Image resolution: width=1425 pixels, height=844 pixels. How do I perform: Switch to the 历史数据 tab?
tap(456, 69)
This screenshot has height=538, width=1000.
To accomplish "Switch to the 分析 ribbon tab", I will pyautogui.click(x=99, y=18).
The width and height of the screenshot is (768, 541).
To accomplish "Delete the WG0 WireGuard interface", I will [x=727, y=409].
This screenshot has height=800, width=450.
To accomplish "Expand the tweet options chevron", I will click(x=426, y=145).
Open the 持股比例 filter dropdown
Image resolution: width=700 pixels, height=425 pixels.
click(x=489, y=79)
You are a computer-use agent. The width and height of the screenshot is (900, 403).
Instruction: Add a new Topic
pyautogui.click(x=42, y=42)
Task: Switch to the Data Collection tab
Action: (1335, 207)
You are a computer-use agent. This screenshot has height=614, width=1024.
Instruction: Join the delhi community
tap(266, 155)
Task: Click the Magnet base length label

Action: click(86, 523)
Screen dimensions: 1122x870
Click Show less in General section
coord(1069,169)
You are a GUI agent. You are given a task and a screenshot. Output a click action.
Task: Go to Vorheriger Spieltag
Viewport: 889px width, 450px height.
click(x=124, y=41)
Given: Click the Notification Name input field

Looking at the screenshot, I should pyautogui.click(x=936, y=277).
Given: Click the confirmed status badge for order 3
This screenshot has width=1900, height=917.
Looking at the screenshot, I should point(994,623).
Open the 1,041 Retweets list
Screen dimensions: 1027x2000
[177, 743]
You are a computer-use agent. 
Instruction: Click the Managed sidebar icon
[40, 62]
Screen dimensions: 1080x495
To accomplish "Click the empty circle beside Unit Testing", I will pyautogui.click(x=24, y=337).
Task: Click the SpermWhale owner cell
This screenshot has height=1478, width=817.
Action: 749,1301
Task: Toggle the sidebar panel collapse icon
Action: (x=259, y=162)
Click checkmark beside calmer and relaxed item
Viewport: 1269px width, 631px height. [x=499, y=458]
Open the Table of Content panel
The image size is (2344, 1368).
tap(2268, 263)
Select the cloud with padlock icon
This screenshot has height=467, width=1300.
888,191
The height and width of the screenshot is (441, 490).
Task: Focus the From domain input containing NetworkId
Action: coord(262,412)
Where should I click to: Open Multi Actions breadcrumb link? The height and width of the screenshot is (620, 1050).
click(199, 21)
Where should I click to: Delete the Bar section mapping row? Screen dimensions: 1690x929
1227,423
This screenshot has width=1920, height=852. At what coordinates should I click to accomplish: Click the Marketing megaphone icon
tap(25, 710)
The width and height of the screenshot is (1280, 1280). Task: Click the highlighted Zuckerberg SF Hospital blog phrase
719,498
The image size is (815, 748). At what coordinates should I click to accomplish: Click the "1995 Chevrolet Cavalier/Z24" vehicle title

****************************************

■ **Task brief**:
Each line from the first line of the listing through the line with "This screenshot has height=800, width=450." must be output exactly, both ends included, and no other line may appear.

■ **Reply to the exercise**:
Image resolution: width=1425 pixels, height=844 pixels. How do I perform: Switch to the 历史数据 tab?
tap(456, 69)
This screenshot has height=538, width=1000.
To accomplish "Switch to the 分析 ribbon tab", I will pyautogui.click(x=99, y=18).
The width and height of the screenshot is (768, 541).
To accomplish "Delete the WG0 WireGuard interface", I will [x=727, y=409].
This screenshot has height=800, width=450.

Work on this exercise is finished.